Bisogna fare una distinzione, giusto per chiarezza, tra vegetariani e vegani. I primi, che a loro volta possono essere suddivisi in ulteriori gruppi a seconda se dalla loro dieta sono escluse anche le uova, i frutti di mare, i formaggi e tutti i derivati del latte, sicuramente non consumano carne. I vegani, invece, escludono dalla loro dieta tutti gli alimenti di origine animale. La ricerca in questione non ha preso in esame questi ultimi, ma solo i vegetariano e i non vegetariani e, alla fine del periodo di osservazione, si è potuto constatare che la percentuale di mortalità variava dallo 0,88 al 12% in meno per i vegetariani rispetto ai carnivori.

Che la carne faccia male è un dato ormai certo, assodato da tempo, solo che questo concetto non riesce a far breccia nelle persone, anche se negli ultimi tempi si è assistito ad un aumento del numero dei vegetariani. La stessa Organizzazione Mondiale della Sanità, OMS, raccomanda un consumo limitato di carne, non oltre le 4-5 volte al mese, senza fare distinzione tra carni bianche e rosse, in quanto rappresenta un serio rischio cancerogeno.

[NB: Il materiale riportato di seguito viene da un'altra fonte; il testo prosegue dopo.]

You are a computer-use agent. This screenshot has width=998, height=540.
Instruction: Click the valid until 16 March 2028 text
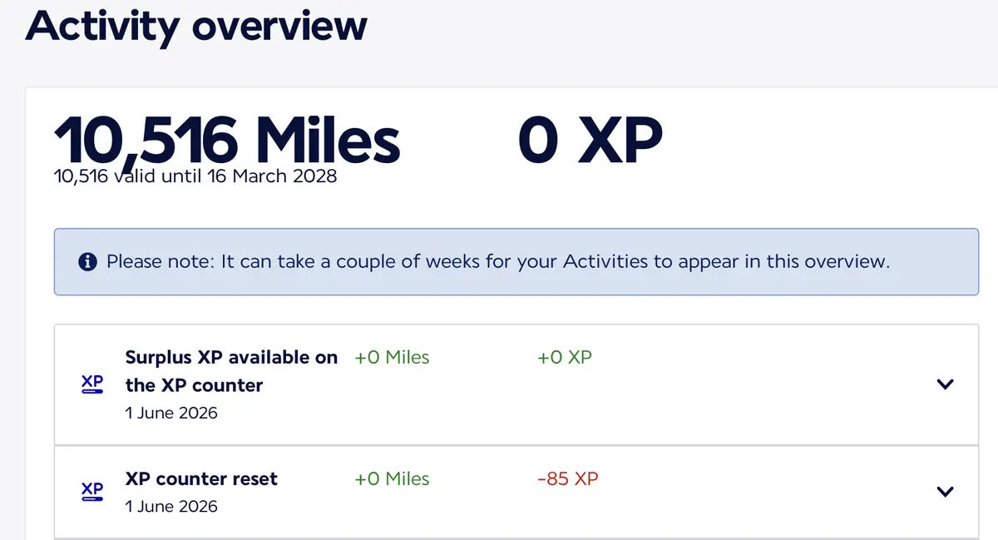pyautogui.click(x=225, y=176)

A parte l’etica che raccomanderebbe un maggior rispetto per le altre forme di vita, per cui allevarli con amore per poi eliminarli in maniera cruenta e spesso dolorosa, potrebbe essere considerata una pratica come minimo disdicevole, le proteine che si assumono con la carne, indispensabili per l’organismo, possono essere egregiamente sostituite da proteine di origine vegetale, come quelle dei fagioli che un tempo erano definiti la carne dei poveri, proprio per il loro elevato contenuto proteico.